Während Kai ein klassisches Vittello Tonnato bestellte, gab es fuer mich kleinen Törtchen aus Tomino Käse, eine Art Friachkäse, der ein bisschen an Ricotta erinnert. Dazu gab es salsa Verde und Salsa Rosso, wobei mein Favorit auf jeden Fall die leckere grüne Sosse ist, nicht zu verwechseln mit unserer Frankfurter grünen Sosse.
Als Hauptspeise hatte Kai dieses Mal die Agnolitti und ich bestellte mein absolutes Lieblingessen aus der Kindheit, Bandnudeln mit Fleischsauce, Tagliatelle al Ragu… wobei die flachen Bandnudeln hier wichtig sind. Vor allem wenn sie wie hier frisch waren, sind sie ein absolutes Gedicht. Eigentlich sind Nudeln ja hier keine Hauptspeise, sondern nur ein Primo, aber wer danach noch weiteressen kann, muss ein Magen wie eine Grosskatze haben.

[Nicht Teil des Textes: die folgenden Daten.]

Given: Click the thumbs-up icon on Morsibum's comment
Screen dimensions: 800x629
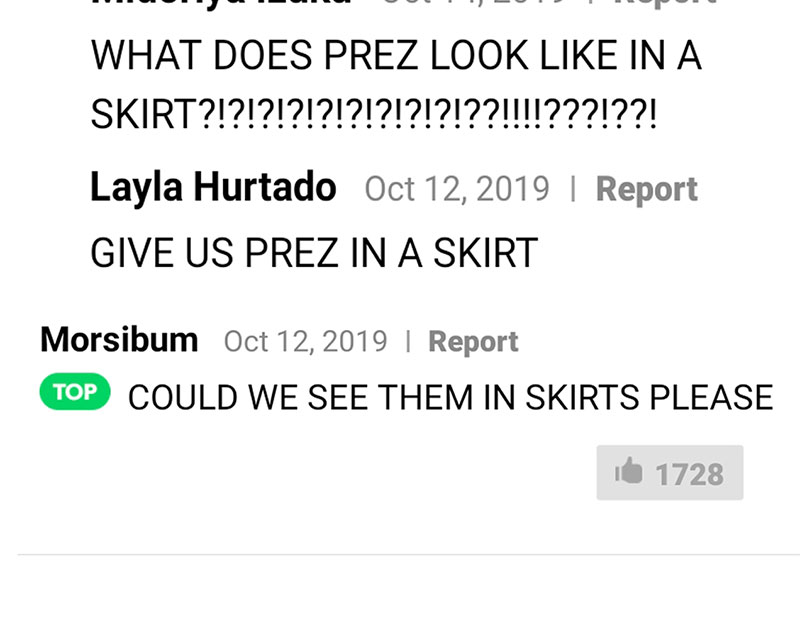Looking at the screenshot, I should click(629, 471).
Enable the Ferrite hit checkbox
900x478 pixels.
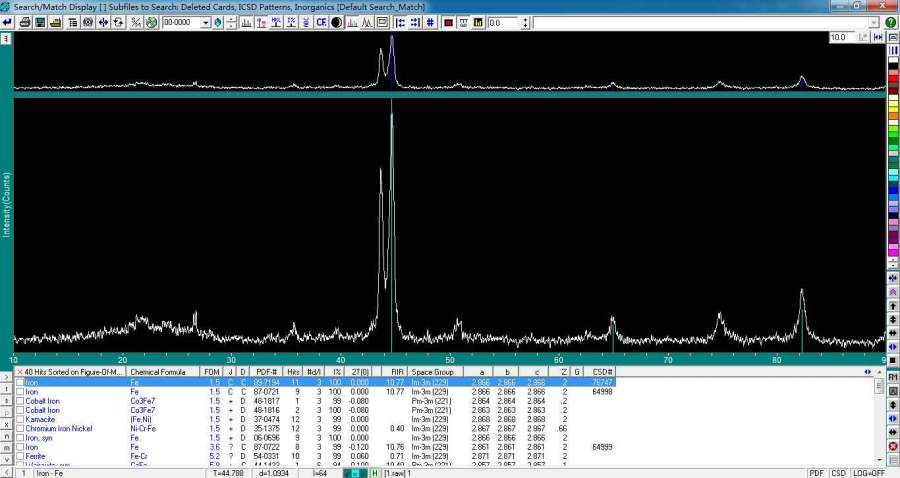click(19, 455)
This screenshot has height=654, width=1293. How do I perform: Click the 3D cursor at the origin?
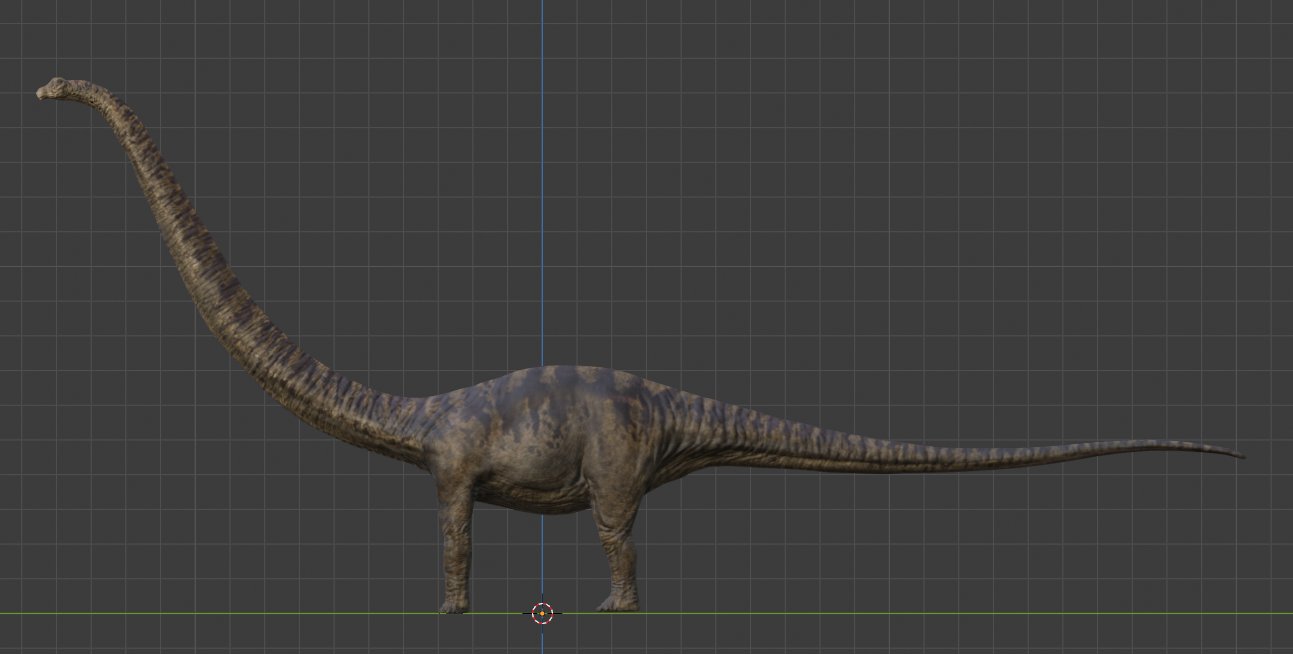coord(542,613)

Fuer den anschließenden Café wechselten wir das Lokal und kehrten ein in ein beschauliches althergebrachten Cafe im Garten des Königspalastes. Dort kündigte ich der italienischen Familie schon an, dass ich jetzt etwas illegales mache, ich werde einen Cappuccino bestellen, obwohl es schon Nachmittags ist. Ich schaute in entsetzte Gesichter. Aber es sei ok, solange ich der Bedienung nicht erzählte, dass ich gerade gegessen habe. Und natürlich ist es wurscht was ich mache, und alle haben sowie geschmunzelt. 😂

Während die anderen noch weiter zogen, habe ich mich kurz fuer ein Stündchen ins Hotel verkrümelt. Die Batterien entladen sich leider immer sehr schnell.
Um halb 7 haben wir uns wieder auf der kleinen Lieblimgspiazza getroffen und gemeinsam mit einem gut ein geschenkten Aperol Spritz auf den gelungenen Tag angestoßen.

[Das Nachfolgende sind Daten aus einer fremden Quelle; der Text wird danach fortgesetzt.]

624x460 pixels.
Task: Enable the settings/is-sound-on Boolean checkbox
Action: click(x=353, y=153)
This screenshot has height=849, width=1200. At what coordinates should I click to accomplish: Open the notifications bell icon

Zum Abschluss haben wir die anderen noch zu ihrem Parkplatz begleitet und uns mit einem letzten Familienselfie voneinander verabschiedet. Ciao ciao baci baci….

Kai und ich sind später noch durch die laue Abendluft ins Hotel gelaufen. Da wir ausserdem auf das Abendessen verzichtet haben, gab es als Wegzehrung noch das leckerste Eis. Italien eben, was soll ich da machen.